Chemical and physical data
- Formula: C_{27}H_{26}ClF_{3}N_{6}O_{3}
- Molar mass: 574.99 g·mol^{−1}
- 3D model (JSmol): Interactive image;
- SMILES CCOC(=O)C(CC1=CC=C(C=C1)C2=CC(=NC(=N2)N)OC(C3=C(C=C(C=C3)Cl)N4C=CC(=N4)C)C(F)(F)F)N;
- InChI InChI=1S/C27H26ClF3N6O3/c1-3-39-25(38)20(32)12-16-4-6-17(7-5-16)21-14-23(35-26(33)34-21)40-24(27(29,30)31)19-9-8-18(28)13-22(19)37-11-10-15(2)36-37/h4-11,13-14,20,24H,3,12,32H2,1-2H3,(H2,33,34,35)/t20-,24+/m0/s1; Key:MDSQOJYHHZBZKA-GBXCKJPGSA-N;

= Telotristat ethyl =

Chemical compound

Telotristat ethyl (USAN, brand name Xermelo) is a prodrug of telotristat, which is an inhibitor of tryptophan hydroxylase. It is formulated as telotristat etiprate — a hippurate salt of telotristat ethyl.
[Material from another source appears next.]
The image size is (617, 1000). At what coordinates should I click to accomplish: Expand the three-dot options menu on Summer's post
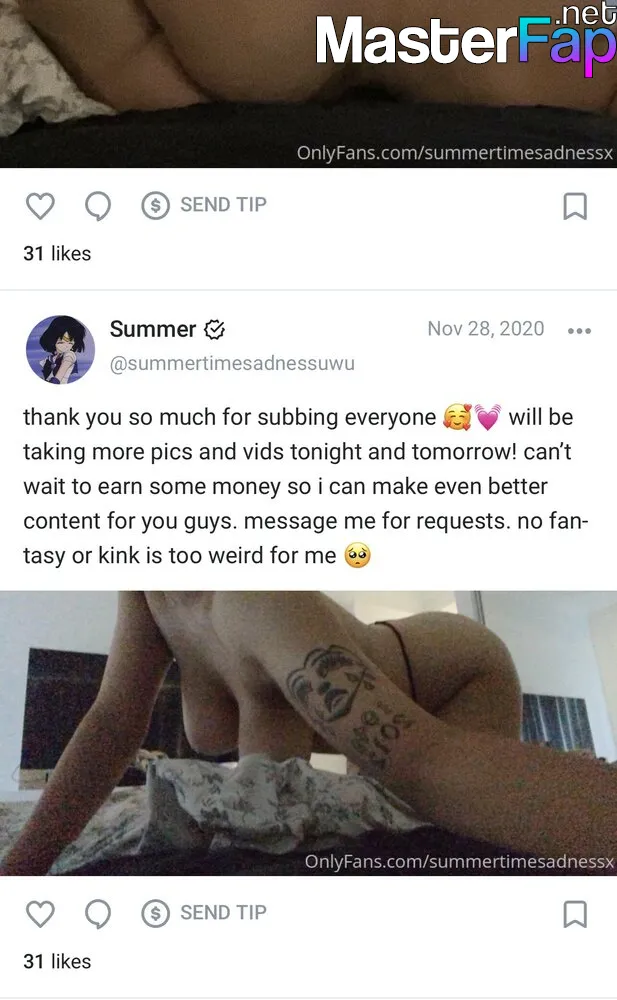coord(579,330)
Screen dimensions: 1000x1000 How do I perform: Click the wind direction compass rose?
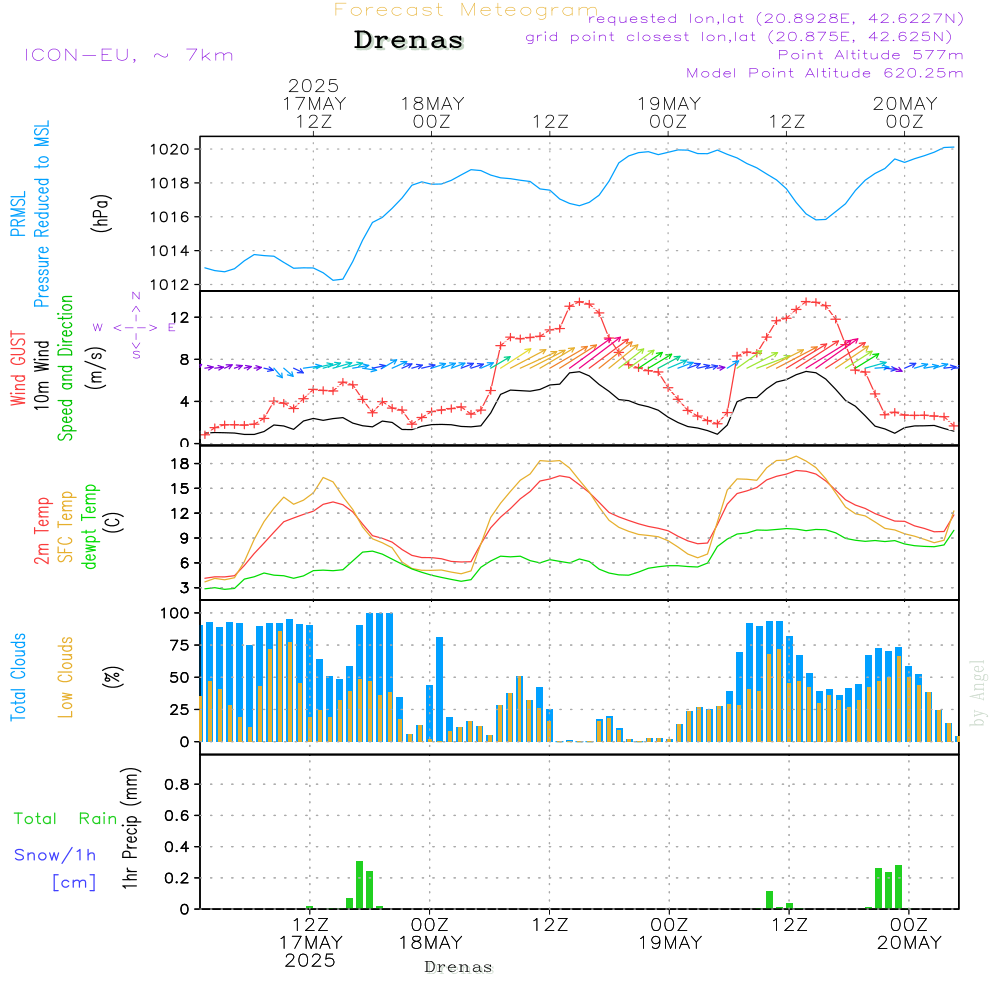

On February 28, 2017, the U.S. Food and Drug Administration (FDA) approved telotristat ethyl in combination with somatostatin analog (SSA) therapy for the treatment of adults with diarrhea associated with carcinoid syndrome that SSA therapy alone has inadequately controlled. Telotristat ethyl was approved for use in the European Union in September 2017.

The U.S. Food and Drug Administration (FDA) considers it to be a first-in-class medication.

==Pharmacology==
Telotristat is an inhibitor of tryptophan hydroxylase, which mediates the rate-limiting step in serotonin biosynthesis.

Action of telotristat on tryptophan hydroxylase

==Adverse effects==
Common adverse effects noted in clinical trials include nausea, headache, elevated liver enzymes, depression, accumulation of fluid causing swelling (peripheral edema), flatulence, decreased appetite, and fever. Constipation is also common, and may be serious or life-threatening (especially in overdose).

== Formulations ==
It is marketed by Lexicon Pharmaceuticals (as telotristat etiprate). 328 mg telotristat etiprate is equivalent to 250 mg telotristate ethyl.